Tank Building: Tough Work That's Changed Little

Fisher Tank Co. president Leo Pasini describes tank building as "a tough business, a basic, U.S., old industry." In the 52 years Fisher Tank has been in the business of maintaining and building steel tanks for water, chemical and petrochemical-product storage, construction advances have been few. The most notable was the invention of automatic arc welders that travel around a tank to make horizontal welds. Vertical welds are still done by hand (stick welding). The use of rivets was phased out in the mid-1940s, just prior to Fisher Tank's formation as a provider of much-needed post-war tank-maintenance services.

Otherwise, the physical process of assembling a tank is much the way it was 100 years ago: Sheets are cut from steel plates of varying thicknesses and, like sections of a ship's hull, curved to match the desired tank diameter. Other components - fixed and floating roofs, top and bottom rings, man-ways, vents, ladders, hatches, stairways and others - are custom-made by hand and heavy machinery. All parts are trucked to the erection site, where a field crew assembles the tank.

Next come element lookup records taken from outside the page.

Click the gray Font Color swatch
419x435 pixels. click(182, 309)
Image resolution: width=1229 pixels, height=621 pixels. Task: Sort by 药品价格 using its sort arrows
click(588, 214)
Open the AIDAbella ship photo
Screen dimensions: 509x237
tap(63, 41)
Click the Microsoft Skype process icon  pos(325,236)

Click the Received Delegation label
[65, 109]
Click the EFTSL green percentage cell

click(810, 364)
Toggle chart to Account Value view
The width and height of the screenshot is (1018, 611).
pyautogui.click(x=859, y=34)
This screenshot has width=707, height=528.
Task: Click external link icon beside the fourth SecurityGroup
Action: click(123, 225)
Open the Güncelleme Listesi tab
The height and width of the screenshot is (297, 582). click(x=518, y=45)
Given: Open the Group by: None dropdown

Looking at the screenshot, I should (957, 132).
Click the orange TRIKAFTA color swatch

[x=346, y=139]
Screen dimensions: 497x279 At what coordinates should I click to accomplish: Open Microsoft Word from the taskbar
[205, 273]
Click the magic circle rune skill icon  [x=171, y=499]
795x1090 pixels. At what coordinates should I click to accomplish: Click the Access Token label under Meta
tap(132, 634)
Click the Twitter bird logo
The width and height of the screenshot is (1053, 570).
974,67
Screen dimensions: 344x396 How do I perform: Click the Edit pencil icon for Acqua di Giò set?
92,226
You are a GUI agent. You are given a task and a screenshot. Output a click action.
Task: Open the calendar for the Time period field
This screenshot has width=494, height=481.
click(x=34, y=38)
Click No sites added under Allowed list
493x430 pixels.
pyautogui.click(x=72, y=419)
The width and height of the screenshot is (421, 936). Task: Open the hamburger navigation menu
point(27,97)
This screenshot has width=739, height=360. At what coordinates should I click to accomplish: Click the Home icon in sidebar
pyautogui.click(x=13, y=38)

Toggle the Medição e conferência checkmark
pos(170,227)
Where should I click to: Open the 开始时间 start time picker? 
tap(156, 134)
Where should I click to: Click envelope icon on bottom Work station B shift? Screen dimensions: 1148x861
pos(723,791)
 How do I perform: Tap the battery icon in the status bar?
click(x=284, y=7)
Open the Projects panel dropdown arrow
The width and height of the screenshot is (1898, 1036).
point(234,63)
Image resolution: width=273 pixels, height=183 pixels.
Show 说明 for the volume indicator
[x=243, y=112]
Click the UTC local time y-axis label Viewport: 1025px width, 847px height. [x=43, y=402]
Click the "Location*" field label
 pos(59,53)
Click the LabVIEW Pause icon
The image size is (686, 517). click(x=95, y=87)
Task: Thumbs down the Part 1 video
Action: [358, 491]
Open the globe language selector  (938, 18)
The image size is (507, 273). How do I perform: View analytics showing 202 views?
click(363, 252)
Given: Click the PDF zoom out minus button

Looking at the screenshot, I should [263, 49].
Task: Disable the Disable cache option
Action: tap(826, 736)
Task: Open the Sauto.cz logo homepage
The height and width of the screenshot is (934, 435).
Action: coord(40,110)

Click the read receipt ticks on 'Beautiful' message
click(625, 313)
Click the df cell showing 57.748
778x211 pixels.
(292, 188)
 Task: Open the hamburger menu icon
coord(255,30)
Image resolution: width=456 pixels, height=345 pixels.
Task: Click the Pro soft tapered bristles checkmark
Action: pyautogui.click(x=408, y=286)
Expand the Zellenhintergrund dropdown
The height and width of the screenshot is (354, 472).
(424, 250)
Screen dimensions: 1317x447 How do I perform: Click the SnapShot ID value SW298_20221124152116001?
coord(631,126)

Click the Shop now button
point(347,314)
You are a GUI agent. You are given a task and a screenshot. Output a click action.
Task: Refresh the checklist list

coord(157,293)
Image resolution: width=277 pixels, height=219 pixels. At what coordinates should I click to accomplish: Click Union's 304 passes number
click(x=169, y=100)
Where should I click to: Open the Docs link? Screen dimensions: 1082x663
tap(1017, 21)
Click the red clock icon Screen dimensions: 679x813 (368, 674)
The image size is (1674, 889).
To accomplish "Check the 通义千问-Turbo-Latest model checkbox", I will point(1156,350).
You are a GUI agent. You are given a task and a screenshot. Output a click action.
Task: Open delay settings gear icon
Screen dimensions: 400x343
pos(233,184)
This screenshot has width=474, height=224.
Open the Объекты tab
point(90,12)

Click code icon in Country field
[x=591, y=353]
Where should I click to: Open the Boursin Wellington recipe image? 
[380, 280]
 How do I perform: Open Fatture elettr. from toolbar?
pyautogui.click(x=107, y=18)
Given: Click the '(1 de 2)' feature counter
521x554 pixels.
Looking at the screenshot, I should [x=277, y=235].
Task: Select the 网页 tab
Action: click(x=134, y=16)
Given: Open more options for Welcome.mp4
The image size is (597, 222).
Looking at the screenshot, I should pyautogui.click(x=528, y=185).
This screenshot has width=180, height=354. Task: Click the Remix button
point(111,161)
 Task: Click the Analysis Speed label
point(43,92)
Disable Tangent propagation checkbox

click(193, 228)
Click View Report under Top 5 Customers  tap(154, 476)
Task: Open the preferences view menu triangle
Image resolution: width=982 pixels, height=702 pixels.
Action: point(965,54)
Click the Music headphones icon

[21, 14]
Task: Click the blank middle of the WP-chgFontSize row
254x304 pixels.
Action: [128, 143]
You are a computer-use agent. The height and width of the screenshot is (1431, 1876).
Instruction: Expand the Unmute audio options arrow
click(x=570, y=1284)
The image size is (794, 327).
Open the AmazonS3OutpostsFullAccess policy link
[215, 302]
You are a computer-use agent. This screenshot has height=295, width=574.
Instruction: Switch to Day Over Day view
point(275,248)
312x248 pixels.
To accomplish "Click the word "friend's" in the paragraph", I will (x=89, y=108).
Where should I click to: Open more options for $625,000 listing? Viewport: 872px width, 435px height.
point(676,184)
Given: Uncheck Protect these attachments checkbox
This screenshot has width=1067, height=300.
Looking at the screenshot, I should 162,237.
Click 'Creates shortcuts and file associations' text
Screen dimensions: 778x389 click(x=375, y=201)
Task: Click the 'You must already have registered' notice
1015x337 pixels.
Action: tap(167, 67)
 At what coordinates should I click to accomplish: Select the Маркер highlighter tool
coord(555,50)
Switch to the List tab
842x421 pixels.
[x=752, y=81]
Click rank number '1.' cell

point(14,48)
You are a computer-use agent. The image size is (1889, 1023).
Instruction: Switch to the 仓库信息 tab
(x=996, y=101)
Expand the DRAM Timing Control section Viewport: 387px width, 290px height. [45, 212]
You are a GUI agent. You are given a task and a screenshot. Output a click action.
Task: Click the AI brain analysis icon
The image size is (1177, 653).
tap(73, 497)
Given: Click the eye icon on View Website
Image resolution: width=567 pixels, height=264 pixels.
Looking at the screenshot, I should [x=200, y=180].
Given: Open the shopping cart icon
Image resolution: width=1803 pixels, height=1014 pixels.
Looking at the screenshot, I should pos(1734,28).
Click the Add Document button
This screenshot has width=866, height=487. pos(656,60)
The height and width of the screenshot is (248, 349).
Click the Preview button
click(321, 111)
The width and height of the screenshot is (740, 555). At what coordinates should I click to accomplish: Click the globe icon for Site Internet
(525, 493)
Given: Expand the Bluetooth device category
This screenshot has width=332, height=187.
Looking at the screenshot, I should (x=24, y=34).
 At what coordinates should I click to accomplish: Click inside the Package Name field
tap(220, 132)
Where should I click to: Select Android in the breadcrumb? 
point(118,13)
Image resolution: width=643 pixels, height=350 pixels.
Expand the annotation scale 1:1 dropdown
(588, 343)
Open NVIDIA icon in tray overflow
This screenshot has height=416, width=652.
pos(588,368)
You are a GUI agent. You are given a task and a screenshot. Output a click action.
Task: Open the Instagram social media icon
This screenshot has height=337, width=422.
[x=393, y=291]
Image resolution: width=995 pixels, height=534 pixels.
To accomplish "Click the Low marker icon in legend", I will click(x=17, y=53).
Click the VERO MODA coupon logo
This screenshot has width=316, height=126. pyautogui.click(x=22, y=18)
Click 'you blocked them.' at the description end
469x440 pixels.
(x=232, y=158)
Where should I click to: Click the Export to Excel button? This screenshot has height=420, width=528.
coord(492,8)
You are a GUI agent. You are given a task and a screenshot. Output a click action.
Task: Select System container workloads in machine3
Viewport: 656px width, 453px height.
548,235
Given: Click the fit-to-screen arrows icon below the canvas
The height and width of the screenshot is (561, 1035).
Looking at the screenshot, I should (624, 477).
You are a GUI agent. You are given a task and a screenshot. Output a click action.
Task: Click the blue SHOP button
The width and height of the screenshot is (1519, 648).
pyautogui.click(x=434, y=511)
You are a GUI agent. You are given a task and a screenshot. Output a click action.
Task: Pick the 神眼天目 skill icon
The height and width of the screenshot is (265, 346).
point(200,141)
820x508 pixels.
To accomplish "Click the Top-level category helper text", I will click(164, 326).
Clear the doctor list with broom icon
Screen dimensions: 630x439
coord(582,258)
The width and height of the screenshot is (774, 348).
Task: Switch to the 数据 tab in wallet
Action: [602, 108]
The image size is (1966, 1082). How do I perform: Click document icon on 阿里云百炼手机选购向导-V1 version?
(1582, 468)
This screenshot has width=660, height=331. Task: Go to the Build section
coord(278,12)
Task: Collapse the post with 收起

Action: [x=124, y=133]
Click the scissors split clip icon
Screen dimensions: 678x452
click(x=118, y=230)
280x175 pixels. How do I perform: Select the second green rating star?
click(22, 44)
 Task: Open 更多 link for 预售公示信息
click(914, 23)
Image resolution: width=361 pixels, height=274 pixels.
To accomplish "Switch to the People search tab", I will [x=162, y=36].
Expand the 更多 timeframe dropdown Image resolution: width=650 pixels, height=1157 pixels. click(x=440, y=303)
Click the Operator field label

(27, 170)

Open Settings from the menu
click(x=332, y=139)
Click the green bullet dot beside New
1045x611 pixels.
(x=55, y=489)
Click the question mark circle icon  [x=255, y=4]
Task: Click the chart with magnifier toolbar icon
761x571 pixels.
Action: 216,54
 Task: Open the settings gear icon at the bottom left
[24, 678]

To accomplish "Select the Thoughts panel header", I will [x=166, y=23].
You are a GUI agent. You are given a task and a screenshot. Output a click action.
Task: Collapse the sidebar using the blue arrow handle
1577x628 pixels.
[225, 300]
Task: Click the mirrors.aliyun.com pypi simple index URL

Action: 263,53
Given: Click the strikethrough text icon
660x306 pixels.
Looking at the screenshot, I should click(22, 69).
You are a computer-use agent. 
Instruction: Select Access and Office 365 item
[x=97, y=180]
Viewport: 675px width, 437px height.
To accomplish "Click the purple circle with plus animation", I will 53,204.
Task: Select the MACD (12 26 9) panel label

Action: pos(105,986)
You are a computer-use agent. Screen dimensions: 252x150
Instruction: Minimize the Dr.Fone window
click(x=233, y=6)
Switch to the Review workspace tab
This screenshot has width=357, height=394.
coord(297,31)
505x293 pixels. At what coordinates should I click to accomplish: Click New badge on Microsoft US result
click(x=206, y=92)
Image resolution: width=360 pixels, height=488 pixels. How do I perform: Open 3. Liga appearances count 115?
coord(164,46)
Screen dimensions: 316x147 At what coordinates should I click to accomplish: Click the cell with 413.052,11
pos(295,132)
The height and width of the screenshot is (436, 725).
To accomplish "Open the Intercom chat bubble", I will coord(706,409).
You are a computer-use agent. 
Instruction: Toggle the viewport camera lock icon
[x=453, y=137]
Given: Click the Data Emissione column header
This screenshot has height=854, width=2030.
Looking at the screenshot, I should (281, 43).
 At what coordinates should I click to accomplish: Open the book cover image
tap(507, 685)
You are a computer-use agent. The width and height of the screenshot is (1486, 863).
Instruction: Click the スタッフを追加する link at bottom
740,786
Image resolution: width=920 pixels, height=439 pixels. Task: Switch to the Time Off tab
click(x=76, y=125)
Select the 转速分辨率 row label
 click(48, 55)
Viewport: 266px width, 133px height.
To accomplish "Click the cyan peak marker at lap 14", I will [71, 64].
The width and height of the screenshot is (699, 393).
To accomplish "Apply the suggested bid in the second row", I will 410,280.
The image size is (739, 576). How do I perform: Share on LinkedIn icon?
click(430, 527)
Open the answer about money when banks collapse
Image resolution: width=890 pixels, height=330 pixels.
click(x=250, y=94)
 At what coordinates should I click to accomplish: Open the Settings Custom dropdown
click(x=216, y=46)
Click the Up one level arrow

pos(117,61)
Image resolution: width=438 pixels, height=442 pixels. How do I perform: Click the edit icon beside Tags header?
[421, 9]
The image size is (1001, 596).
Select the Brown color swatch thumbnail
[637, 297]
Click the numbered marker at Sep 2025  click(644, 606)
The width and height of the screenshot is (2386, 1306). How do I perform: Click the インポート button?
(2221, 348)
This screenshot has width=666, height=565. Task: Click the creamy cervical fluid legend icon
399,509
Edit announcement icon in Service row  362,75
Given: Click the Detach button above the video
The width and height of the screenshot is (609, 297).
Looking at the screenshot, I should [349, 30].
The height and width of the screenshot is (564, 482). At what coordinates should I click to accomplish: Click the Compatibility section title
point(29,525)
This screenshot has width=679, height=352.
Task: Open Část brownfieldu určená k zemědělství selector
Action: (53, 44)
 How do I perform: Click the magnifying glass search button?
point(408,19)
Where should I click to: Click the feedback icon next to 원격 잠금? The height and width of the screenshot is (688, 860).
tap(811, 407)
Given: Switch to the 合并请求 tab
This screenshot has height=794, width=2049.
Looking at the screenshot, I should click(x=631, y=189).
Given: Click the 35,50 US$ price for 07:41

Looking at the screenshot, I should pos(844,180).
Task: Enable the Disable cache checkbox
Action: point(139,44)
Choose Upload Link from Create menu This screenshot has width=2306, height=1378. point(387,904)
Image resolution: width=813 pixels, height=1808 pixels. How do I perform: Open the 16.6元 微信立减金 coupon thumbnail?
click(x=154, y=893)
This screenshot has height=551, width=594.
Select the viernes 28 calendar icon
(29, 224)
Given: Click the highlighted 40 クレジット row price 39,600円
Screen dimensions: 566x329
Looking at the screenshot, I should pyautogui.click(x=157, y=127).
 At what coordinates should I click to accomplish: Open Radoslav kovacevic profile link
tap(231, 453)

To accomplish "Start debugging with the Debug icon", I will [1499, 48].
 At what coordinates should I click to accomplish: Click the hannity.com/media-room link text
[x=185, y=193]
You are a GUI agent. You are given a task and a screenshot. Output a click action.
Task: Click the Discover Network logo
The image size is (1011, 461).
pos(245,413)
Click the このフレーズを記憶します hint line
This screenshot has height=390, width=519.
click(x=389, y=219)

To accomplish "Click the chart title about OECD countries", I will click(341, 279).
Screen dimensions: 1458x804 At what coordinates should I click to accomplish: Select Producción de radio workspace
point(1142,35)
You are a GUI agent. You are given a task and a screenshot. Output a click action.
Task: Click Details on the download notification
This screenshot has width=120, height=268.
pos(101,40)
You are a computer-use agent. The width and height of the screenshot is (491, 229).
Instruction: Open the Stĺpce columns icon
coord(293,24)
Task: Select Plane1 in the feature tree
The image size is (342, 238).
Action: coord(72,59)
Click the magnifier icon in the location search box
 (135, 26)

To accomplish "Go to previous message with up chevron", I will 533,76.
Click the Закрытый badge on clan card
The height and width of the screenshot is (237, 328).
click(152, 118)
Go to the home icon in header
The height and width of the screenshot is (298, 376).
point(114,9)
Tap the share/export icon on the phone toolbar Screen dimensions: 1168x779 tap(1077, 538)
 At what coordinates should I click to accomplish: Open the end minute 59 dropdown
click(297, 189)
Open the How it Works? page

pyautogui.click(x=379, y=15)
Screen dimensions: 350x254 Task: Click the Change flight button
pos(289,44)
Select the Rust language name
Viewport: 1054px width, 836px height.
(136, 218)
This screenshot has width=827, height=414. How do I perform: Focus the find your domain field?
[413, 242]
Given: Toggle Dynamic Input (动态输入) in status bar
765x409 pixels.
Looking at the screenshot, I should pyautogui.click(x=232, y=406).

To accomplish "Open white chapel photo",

Field crews usually include eight to 10 men - boilermakers by trade, but referred to as "tankees" for their special skills - who work four 10-hour days. They arrive with all construction material they need in a 40-ft. mobile work trailer and an open flatbed trailer. Materials include a diesel generator, welding units and supplies, electric cables, safety equipment, hand tools, scaffolding and an assortment of standard parts. A crane is rented and construction begins, usually on a previously prepared concrete foundation.

Virtually all modern chemical and petrochemical tanks use a false bottom to allow leak-detection equipment to be placed underneath. This is typically constructed first, then steel side sheets are lifted into place around it by the crane, guided by the crew foreman. As sections are completed, they are tack-welded into place, then permanently welded horizontally by the automatic welder and vertically by hand. As levels rise, scaffolding is constructed on the inside of the tank by the crew. This is accomplished by welding temporary brackets on the inside of the shell pieces before they are put in place. Scaffold supports are slipped into the brackets from inside the tank, and heavy, 12-ft. wooden planks are placed on top. From the scaffolding, the foreman guides remaining shell sheets into place, and welding is completed. A roof is constructed last. Painting and other final surface preparation is usually sub-contracted.

Fisher Tank's assistant safety director Cory Evans calls tank building "one of the hardest jobs in the country." This is especially true in summertime, he says, when "you're actually standing on a frying pan with leathers on," totally cut off from cooling breezes.

As a niche manufacturer, Fisher Tank only builds flat-bottom, above-ground steel tanks - nothing underground, and nothing constructed from other materials (such as fiberglass or concrete). In Fisher's market area (all states east of the Mississippi) tank maintenance accounts for most of the company's work in Northeastern states, while new construction dominates in other areas. Its two offices - Chester, PA, and Lexington, SC - are strategically located to support both functions. Much of the maintenance work Fisher conducts involves retrofitting and updating older petrochemical storage tanks to meet state and federal regulations that require leak-detection systems. Much of its new-construction business involves building water tanks and standpipes for growing communities in the Southeast and Midwest.